These findings are likely optimistic, as the NCIA report frankly acknowledged that “no independent observers were used” in the assessments, “no assessor training was provided,” a majority of the findings relied on “desk assessments” rather than “on-site assessments where an assessor ... observed the operation first-hand,” and much of the information relied upon by NICA assessors was provided by the PIECP program members themselves.

PIECP Private Sector Corporate Abuses

In the 1990s, a Delaware corporation, U.S. Technologies, Inc., decided to capitalize on PIE programs by using prison labor to create products for various businesses and manufacturers nationwide. According to its SEC filings, “Historically, the Company has been engaged, directly and through its wholly owned subsidiary UST Industries, Inc. (“UST’), in the operation of industrial facilities located within both private and state prisons, which are staffed principally with prison labor. UST’s prison-based operations are conducted under the guidelines of the 1979 Prison Industry Enhancement (‘PIE’) pro-gram.”

As described above, U.S. Technologies, through its subsidiary UST – previously known as Lockhart Technologies – partnered with Wackenhut Corrections to operate a prison industry program at a Wackenhut facility in Lockhart, Texas, resulting in the loss of 150 free-world jobs.

In 2004, the SEC charged U.S. Technologies’ chairman, C. Gregory Earls, with securities and wire fraud and misappropriation of investors’ funds totaling $13.8 million. He was convicted and sentenced in 2005 to 125 months in federal prison. U.S. Technologies was de-registered as a publicly traded firm as part of a settlement with the SEC; the company’s subsidiary, UST, went out of business as a result of tax forfeiture.

Once the UST / Lockhart Technologies industry program shut down at the Wackenhut facility in Texas, another opera-tion moved in: OnShore Resources, Inc. OnShore apparently took over where UST left off, even using the same address. The company partnered with Wackenhut to use prison labor to manufacture wiring harnesses and related products – the same type of goods that UST had produced. OnShore advertises itself as a minority-owned company that operates as a “PIECP participant.” See: www.onshore-resources.com.

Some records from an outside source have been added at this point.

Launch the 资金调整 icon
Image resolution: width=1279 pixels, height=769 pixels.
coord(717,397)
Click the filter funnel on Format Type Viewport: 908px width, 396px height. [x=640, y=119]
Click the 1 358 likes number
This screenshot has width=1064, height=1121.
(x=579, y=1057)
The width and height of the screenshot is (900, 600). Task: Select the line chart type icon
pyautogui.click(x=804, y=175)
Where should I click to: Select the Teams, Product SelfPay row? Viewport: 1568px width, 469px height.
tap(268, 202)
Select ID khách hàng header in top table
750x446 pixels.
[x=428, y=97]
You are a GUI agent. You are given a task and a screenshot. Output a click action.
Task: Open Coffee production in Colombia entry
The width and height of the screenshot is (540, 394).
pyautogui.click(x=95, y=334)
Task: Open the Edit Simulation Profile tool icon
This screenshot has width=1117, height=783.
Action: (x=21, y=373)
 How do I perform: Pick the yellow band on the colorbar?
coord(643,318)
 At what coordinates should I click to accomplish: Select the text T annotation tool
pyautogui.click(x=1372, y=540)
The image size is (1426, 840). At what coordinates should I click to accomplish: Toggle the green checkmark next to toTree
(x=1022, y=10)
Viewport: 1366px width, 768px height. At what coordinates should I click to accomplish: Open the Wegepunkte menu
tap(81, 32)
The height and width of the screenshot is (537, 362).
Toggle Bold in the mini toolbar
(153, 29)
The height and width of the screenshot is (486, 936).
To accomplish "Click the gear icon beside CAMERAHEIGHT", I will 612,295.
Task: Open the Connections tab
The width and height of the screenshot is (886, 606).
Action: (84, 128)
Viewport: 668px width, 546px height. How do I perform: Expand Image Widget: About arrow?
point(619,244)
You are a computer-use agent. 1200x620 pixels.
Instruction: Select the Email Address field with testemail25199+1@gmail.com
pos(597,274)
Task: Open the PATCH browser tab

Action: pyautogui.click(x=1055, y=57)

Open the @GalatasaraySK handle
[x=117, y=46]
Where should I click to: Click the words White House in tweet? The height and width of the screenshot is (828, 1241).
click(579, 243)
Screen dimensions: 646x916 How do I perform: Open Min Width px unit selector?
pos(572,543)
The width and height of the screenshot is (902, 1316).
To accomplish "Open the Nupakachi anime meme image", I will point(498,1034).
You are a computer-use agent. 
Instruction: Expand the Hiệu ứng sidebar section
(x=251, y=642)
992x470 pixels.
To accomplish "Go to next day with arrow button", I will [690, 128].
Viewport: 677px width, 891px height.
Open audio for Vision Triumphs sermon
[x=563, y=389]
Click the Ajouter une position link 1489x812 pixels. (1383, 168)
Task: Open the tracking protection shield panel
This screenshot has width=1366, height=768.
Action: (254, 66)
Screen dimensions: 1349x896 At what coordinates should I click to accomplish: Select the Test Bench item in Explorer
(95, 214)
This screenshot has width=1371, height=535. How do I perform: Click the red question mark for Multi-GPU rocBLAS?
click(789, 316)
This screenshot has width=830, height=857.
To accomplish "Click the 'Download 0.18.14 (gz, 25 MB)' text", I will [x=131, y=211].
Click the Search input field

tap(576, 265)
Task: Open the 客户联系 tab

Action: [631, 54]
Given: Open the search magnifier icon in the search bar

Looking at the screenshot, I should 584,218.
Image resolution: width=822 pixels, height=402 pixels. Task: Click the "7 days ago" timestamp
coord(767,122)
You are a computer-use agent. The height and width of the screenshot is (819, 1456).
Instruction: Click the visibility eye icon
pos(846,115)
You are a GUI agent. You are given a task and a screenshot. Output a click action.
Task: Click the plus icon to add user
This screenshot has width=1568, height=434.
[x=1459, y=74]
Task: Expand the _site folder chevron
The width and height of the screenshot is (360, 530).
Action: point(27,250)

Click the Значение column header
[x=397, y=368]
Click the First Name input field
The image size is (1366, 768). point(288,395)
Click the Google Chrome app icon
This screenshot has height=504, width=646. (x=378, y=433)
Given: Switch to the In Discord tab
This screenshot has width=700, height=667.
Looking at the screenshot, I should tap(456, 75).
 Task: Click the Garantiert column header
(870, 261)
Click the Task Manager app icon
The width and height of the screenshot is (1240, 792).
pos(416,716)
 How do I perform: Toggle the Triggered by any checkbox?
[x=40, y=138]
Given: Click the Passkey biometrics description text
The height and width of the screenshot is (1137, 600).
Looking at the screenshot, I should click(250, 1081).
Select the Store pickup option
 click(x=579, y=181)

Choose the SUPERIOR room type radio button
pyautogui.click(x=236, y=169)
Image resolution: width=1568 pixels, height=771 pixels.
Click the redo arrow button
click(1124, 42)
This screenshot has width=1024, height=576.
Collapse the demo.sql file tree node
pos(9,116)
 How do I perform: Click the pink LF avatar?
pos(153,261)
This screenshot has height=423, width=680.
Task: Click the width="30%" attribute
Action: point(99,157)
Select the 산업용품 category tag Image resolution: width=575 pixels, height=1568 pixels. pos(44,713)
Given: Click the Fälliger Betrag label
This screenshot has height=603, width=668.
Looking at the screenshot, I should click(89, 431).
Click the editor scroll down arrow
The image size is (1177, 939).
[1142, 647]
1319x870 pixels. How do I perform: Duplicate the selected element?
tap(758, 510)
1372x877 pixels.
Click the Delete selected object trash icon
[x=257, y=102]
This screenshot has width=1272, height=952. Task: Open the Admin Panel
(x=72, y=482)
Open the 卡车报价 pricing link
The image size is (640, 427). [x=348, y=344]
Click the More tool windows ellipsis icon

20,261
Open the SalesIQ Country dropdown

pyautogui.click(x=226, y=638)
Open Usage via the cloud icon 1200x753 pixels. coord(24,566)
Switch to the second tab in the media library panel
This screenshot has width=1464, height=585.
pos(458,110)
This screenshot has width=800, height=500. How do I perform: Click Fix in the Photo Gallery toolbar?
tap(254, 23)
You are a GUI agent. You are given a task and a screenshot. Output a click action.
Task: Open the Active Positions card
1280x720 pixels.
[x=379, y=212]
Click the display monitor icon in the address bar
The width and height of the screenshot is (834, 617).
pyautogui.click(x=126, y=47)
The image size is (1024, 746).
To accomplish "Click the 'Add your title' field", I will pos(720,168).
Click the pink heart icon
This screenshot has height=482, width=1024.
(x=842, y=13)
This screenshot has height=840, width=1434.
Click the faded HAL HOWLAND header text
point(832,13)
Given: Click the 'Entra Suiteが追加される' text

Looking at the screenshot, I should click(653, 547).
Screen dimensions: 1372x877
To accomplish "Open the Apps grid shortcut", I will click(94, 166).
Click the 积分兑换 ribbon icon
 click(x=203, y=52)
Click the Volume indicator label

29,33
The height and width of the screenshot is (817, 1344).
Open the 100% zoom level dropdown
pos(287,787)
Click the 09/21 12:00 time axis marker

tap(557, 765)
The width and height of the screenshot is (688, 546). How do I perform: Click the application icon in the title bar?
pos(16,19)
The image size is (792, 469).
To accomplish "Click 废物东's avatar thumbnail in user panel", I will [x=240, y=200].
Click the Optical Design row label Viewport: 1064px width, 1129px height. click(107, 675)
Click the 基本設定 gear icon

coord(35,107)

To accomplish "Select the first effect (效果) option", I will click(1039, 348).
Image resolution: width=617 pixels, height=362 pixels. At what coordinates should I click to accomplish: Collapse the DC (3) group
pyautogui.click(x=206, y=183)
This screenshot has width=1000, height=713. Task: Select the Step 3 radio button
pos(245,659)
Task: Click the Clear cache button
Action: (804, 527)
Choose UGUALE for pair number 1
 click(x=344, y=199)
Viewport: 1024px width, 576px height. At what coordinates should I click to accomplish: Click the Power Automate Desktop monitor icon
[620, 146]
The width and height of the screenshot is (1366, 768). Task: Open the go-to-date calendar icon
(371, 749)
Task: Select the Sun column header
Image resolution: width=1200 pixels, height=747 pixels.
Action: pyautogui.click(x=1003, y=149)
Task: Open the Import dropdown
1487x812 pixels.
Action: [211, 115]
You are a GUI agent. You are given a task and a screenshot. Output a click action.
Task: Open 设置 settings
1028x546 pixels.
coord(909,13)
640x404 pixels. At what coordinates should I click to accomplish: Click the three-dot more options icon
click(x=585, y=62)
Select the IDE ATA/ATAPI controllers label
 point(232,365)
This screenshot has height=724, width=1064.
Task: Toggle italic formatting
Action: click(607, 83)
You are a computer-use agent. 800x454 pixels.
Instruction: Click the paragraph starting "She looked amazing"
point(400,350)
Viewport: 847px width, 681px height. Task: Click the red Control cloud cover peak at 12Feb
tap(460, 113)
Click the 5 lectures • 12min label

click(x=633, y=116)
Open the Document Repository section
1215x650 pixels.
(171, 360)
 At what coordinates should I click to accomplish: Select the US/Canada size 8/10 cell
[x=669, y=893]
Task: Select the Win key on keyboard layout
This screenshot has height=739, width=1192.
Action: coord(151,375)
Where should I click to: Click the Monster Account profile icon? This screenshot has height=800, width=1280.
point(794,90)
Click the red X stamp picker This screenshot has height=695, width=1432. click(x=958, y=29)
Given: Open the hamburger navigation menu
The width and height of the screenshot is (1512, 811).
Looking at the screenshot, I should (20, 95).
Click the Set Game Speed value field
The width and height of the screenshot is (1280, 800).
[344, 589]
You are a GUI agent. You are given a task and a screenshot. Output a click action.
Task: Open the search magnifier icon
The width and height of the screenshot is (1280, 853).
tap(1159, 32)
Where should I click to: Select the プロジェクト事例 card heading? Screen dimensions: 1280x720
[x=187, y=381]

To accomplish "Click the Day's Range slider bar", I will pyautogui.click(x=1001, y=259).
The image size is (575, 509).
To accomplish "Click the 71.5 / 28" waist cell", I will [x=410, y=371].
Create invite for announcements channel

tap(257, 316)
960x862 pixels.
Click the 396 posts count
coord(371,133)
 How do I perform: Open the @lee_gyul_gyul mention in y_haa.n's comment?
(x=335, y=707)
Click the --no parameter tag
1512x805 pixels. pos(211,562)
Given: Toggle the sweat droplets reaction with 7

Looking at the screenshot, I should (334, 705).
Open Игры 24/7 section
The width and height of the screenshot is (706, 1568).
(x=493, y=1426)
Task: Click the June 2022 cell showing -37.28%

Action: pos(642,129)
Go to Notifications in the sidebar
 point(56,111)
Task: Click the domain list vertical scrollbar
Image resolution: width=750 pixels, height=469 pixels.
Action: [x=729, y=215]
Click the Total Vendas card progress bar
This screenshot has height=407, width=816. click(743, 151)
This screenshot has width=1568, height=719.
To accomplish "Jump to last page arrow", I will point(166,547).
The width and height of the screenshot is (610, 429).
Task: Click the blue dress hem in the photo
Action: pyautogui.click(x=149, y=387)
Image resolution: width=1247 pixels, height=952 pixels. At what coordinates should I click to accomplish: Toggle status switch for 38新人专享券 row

OnShore uses its PIECP program as a tool to attract other businesses. The company’s “product” is basically prisoner labor, and it provides that labor source to other manufacturers regardless of the goods being produced. This is nothing less than a thinly-veiled prison labor brokerage service that offers the benefits of PIECP programs to other companies that want to reduce costs by using incarcerated workers.

As previously reported in PLN, in 2002 the California Dept. of Corrections and Rehabilitation (CDCR) and CMT Blues, a CDCR joint venture industry partner, were sued for underpaying prisoner workers. Prisoners at the R.J. Donovan Correctional Facility who made T-shirts for CMT filed a class-action suit, claiming they were not paid during a 30-day training period, did not receive overtime pay and were not paid prevailing wages, in violation of state labor laws. They received the California minimum wage of $6.75 per hour, while prevailing free-world wages were $8.37 to $13.55 an hour. CMT Blues was further accused of “directing inmates to remove and replace ‘Made in Honduras’ labels [on T-shirts] with others reading ‘Made in the USA.’” [See: PLN, July 1998, p.17].

The prisoners’ lawsuit was later joined by a private citizen, Cristina Vasquez, vice-president of UNITE, an organized labor group. CMT counter-sued the CDCR, complaining that it had been misled by the department’s promises of cheap prison labor. Two other CDCR joint venture industry partners, Western Manufacturing and Pub Brewing, also were accused of shorting the wages of PIECP workers.

The Superior Court found that CMT Blues had engaged in unlawful and unfair business practices, and awarded $841,188.44 in back pay and damages to 167 prisoners plus $435,000 in attorney fees and $65,000 in costs. [See: PLN, Dec. 2004, p.16; Oct. 2003, p.26; Dec. 2002, p.16]. Vasquez’s claim resulted in a stipulated injunction with the CDCR, and the court awarded her $1.25 million in attorney fees.

The injunction required the state to obtain wage plans and duty statements from each joint venture partner, to comply with all record-keeping requirements, to provide payroll data to Vasquez’s attorneys, to identify comparable private sector wages, to require joint venture employers to notify prisoners of their rights under state labor laws, to establish wage-related grievance procedures for prisoners, to require joint venture partners to post bonds to secure payment of wages, to notify the court and Vasquez’s counsel of defaults in wage payments, and to take reasonable steps to collect overdue wages. However, the CDCR repeatedly failed to comply with the injunction and appealed the fee award. [See: PLN, March 2008, p.18].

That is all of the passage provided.